(Exercise prompt): Update all of the material below by changing every "GUI agent" to "interface agent", with nothing else altered.

(Exercise input):
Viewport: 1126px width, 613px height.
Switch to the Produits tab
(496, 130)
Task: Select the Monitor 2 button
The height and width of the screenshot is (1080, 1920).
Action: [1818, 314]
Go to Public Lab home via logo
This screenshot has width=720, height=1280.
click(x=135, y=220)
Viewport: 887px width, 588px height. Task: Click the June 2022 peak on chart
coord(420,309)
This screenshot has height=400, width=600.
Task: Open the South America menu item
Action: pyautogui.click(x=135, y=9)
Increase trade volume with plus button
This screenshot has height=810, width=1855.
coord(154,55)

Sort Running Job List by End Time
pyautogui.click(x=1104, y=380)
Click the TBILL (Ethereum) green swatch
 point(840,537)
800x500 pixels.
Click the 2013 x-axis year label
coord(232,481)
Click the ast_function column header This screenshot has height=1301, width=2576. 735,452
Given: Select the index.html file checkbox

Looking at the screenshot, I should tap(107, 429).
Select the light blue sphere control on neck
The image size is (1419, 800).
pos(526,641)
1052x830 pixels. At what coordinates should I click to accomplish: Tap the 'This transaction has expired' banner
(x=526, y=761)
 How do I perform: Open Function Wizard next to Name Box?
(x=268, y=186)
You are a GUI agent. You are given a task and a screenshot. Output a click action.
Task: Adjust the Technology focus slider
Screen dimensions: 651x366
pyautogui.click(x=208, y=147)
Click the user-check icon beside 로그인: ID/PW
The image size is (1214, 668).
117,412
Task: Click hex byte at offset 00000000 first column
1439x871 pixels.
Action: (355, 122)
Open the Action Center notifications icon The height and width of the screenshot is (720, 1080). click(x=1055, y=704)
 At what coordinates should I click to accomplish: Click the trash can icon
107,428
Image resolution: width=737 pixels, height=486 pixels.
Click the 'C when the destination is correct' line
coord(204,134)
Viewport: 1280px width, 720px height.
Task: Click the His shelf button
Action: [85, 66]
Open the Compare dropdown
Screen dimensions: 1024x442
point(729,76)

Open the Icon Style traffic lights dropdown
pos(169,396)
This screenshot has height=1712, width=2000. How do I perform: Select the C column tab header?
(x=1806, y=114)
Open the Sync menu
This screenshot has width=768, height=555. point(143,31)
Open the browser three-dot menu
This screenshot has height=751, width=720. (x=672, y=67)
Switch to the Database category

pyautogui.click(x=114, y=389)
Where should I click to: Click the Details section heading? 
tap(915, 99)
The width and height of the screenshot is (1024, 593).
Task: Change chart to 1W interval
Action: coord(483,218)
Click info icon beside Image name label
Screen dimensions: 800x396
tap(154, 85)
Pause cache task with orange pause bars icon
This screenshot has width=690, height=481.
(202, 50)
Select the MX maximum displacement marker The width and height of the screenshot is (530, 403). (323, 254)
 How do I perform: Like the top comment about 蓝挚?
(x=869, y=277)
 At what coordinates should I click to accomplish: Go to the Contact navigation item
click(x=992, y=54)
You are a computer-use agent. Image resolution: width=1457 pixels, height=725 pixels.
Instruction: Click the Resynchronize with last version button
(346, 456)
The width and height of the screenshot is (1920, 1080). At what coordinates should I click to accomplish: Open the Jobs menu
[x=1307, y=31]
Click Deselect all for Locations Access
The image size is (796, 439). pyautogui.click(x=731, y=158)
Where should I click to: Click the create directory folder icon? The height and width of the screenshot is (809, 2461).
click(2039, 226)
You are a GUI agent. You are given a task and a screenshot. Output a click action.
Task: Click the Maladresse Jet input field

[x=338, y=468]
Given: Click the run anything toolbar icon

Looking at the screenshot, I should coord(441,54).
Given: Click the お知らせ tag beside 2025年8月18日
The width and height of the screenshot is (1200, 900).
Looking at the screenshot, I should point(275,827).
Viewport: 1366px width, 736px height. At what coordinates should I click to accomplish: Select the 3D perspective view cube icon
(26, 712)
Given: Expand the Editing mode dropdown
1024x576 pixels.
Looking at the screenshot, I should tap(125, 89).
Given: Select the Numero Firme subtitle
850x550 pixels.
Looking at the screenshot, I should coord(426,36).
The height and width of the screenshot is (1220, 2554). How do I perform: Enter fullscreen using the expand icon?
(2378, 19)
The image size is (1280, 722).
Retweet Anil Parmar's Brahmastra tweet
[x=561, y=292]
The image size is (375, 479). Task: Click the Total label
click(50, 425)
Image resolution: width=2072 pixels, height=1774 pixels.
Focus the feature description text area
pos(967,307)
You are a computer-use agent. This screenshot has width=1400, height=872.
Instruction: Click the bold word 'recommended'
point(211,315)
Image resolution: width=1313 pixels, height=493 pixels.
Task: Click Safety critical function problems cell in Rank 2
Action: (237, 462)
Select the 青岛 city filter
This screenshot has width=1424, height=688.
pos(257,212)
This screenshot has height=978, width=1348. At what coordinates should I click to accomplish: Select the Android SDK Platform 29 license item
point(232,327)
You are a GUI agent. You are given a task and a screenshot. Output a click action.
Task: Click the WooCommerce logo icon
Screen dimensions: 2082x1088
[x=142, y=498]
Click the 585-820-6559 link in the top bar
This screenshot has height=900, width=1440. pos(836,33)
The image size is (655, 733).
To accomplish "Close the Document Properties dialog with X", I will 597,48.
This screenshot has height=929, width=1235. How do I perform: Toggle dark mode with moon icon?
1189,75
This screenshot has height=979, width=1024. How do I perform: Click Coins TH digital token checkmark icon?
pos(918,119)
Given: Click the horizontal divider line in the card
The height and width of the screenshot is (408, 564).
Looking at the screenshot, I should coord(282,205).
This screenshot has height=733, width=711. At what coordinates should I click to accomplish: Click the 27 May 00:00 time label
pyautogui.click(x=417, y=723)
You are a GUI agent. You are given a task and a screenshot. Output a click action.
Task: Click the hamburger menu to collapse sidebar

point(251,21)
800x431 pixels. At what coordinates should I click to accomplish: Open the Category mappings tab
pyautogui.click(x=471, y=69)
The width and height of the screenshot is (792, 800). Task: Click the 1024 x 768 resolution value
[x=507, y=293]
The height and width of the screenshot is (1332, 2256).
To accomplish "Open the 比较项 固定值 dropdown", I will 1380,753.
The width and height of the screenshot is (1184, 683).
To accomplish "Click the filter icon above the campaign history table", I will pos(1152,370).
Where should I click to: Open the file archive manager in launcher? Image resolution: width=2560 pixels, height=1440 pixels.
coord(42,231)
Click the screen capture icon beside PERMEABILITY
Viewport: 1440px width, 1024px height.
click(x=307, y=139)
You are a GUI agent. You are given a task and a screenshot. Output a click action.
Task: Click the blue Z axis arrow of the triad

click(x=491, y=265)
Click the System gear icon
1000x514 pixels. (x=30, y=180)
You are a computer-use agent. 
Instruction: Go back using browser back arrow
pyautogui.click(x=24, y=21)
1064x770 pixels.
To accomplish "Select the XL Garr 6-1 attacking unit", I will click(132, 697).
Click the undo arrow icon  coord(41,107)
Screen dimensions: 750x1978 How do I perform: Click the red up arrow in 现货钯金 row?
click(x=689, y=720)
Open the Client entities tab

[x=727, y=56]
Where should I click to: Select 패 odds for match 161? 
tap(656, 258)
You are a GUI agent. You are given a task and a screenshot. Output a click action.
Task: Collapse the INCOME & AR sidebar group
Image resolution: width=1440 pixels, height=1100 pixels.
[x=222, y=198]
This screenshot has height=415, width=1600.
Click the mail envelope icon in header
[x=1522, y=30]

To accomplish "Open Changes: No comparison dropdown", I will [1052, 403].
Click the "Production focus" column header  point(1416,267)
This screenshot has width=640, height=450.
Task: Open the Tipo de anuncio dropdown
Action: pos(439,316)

(Answer below):
Viewport: 1126px width, 613px height.
Switch to the Produits tab
(496, 130)
Task: Select the Monitor 2 button
The height and width of the screenshot is (1080, 1920).
Action: [1818, 314]
Go to Public Lab home via logo
This screenshot has width=720, height=1280.
click(x=135, y=220)
Viewport: 887px width, 588px height. Task: Click the June 2022 peak on chart
coord(420,309)
This screenshot has height=400, width=600.
Task: Open the South America menu item
Action: pyautogui.click(x=135, y=9)
Increase trade volume with plus button
This screenshot has height=810, width=1855.
coord(154,55)

Sort Running Job List by End Time
pyautogui.click(x=1104, y=380)
Click the TBILL (Ethereum) green swatch
 point(840,537)
800x500 pixels.
Click the 2013 x-axis year label
coord(232,481)
Click the ast_function column header This screenshot has height=1301, width=2576. 735,452
Given: Select the index.html file checkbox

Looking at the screenshot, I should tap(107, 429).
Select the light blue sphere control on neck
The image size is (1419, 800).
pos(526,641)
1052x830 pixels. At what coordinates should I click to accomplish: Tap the 'This transaction has expired' banner
(x=526, y=761)
 How do I perform: Open Function Wizard next to Name Box?
(x=268, y=186)
You are a interface agent. You are given a task and a screenshot. Output a click action.
Task: Adjust the Technology focus slider
Screen dimensions: 651x366
pyautogui.click(x=208, y=147)
Click the user-check icon beside 로그인: ID/PW
The image size is (1214, 668).
117,412
Task: Click hex byte at offset 00000000 first column
1439x871 pixels.
Action: (355, 122)
Open the Action Center notifications icon The height and width of the screenshot is (720, 1080). click(x=1055, y=704)
 At what coordinates should I click to accomplish: Click the trash can icon
107,428
Image resolution: width=737 pixels, height=486 pixels.
Click the 'C when the destination is correct' line
coord(204,134)
Viewport: 1280px width, 720px height.
Task: Click the His shelf button
Action: [85, 66]
Open the Compare dropdown
Screen dimensions: 1024x442
point(729,76)

Open the Icon Style traffic lights dropdown
pos(169,396)
This screenshot has height=1712, width=2000. How do I perform: Select the C column tab header?
(x=1806, y=114)
Open the Sync menu
This screenshot has width=768, height=555. point(143,31)
Open the browser three-dot menu
This screenshot has height=751, width=720. (x=672, y=67)
Switch to the Database category

pyautogui.click(x=114, y=389)
Where should I click to: Click the Details section heading? 
tap(915, 99)
The width and height of the screenshot is (1024, 593).
Task: Change chart to 1W interval
Action: coord(483,218)
Click info icon beside Image name label
Screen dimensions: 800x396
tap(154, 85)
Pause cache task with orange pause bars icon
This screenshot has width=690, height=481.
(202, 50)
Select the MX maximum displacement marker The width and height of the screenshot is (530, 403). (323, 254)
 How do I perform: Like the top comment about 蓝挚?
(x=869, y=277)
 At what coordinates should I click to accomplish: Go to the Contact navigation item
click(x=992, y=54)
You are a computer-use agent. Image resolution: width=1457 pixels, height=725 pixels.
Instruction: Click the Resynchronize with last version button
(346, 456)
The width and height of the screenshot is (1920, 1080). At what coordinates should I click to accomplish: Open the Jobs menu
[x=1307, y=31]
Click Deselect all for Locations Access
The image size is (796, 439). pyautogui.click(x=731, y=158)
Where should I click to: Click the create directory folder icon? The height and width of the screenshot is (809, 2461).
click(2039, 226)
You are a interface agent. You are given a task and a screenshot. Output a click action.
Task: Click the Maladresse Jet input field

[x=338, y=468]
Given: Click the run anything toolbar icon

Looking at the screenshot, I should coord(441,54).
Given: Click the お知らせ tag beside 2025年8月18日
The width and height of the screenshot is (1200, 900).
Looking at the screenshot, I should point(275,827).
Viewport: 1366px width, 736px height. At what coordinates should I click to accomplish: Select the 3D perspective view cube icon
(26, 712)
Given: Expand the Editing mode dropdown
1024x576 pixels.
Looking at the screenshot, I should tap(125, 89).
Given: Select the Numero Firme subtitle
850x550 pixels.
Looking at the screenshot, I should coord(426,36).
The height and width of the screenshot is (1220, 2554). How do I perform: Enter fullscreen using the expand icon?
(2378, 19)
The image size is (1280, 722).
Retweet Anil Parmar's Brahmastra tweet
[x=561, y=292]
The image size is (375, 479). Task: Click the Total label
click(50, 425)
Image resolution: width=2072 pixels, height=1774 pixels.
Focus the feature description text area
pos(967,307)
You are a computer-use agent. This screenshot has width=1400, height=872.
Instruction: Click the bold word 'recommended'
point(211,315)
Image resolution: width=1313 pixels, height=493 pixels.
Task: Click Safety critical function problems cell in Rank 2
Action: (237, 462)
Select the 青岛 city filter
This screenshot has width=1424, height=688.
pos(257,212)
This screenshot has height=978, width=1348. At what coordinates should I click to accomplish: Select the Android SDK Platform 29 license item
point(232,327)
You are a interface agent. You are given a task and a screenshot. Output a click action.
Task: Click the WooCommerce logo icon
Screen dimensions: 2082x1088
[x=142, y=498]
Click the 585-820-6559 link in the top bar
This screenshot has height=900, width=1440. pos(836,33)
The image size is (655, 733).
To accomplish "Close the Document Properties dialog with X", I will 597,48.
This screenshot has height=929, width=1235. How do I perform: Toggle dark mode with moon icon?
1189,75
This screenshot has height=979, width=1024. How do I perform: Click Coins TH digital token checkmark icon?
pos(918,119)
Given: Click the horizontal divider line in the card
The height and width of the screenshot is (408, 564).
Looking at the screenshot, I should coord(282,205).
This screenshot has height=733, width=711. At what coordinates should I click to accomplish: Click the 27 May 00:00 time label
pyautogui.click(x=417, y=723)
You are a interface agent. You are given a task and a screenshot. Output a click action.
Task: Click the hamburger menu to collapse sidebar

point(251,21)
800x431 pixels. At what coordinates should I click to accomplish: Open the Category mappings tab
pyautogui.click(x=471, y=69)
The width and height of the screenshot is (792, 800). Task: Click the 1024 x 768 resolution value
[x=507, y=293]
The height and width of the screenshot is (1332, 2256).
To accomplish "Open the 比较项 固定值 dropdown", I will 1380,753.
The width and height of the screenshot is (1184, 683).
To accomplish "Click the filter icon above the campaign history table", I will pos(1152,370).
Where should I click to: Open the file archive manager in launcher? Image resolution: width=2560 pixels, height=1440 pixels.
coord(42,231)
Click the screen capture icon beside PERMEABILITY
Viewport: 1440px width, 1024px height.
click(x=307, y=139)
You are a interface agent. You are given a task and a screenshot. Output a click action.
Task: Click the blue Z axis arrow of the triad

click(x=491, y=265)
Click the System gear icon
1000x514 pixels. (x=30, y=180)
You are a computer-use agent. 
Instruction: Go back using browser back arrow
pyautogui.click(x=24, y=21)
1064x770 pixels.
To accomplish "Select the XL Garr 6-1 attacking unit", I will click(132, 697).
Click the undo arrow icon  coord(41,107)
Screen dimensions: 750x1978 How do I perform: Click the red up arrow in 现货钯金 row?
click(x=689, y=720)
Open the Client entities tab

[x=727, y=56]
Where should I click to: Select 패 odds for match 161? 
tap(656, 258)
You are a interface agent. You are given a task and a screenshot. Output a click action.
Task: Collapse the INCOME & AR sidebar group
Image resolution: width=1440 pixels, height=1100 pixels.
[x=222, y=198]
This screenshot has height=415, width=1600.
Click the mail envelope icon in header
[x=1522, y=30]

To accomplish "Open Changes: No comparison dropdown", I will [1052, 403].
Click the "Production focus" column header  point(1416,267)
This screenshot has width=640, height=450.
Task: Open the Tipo de anuncio dropdown
Action: pos(439,316)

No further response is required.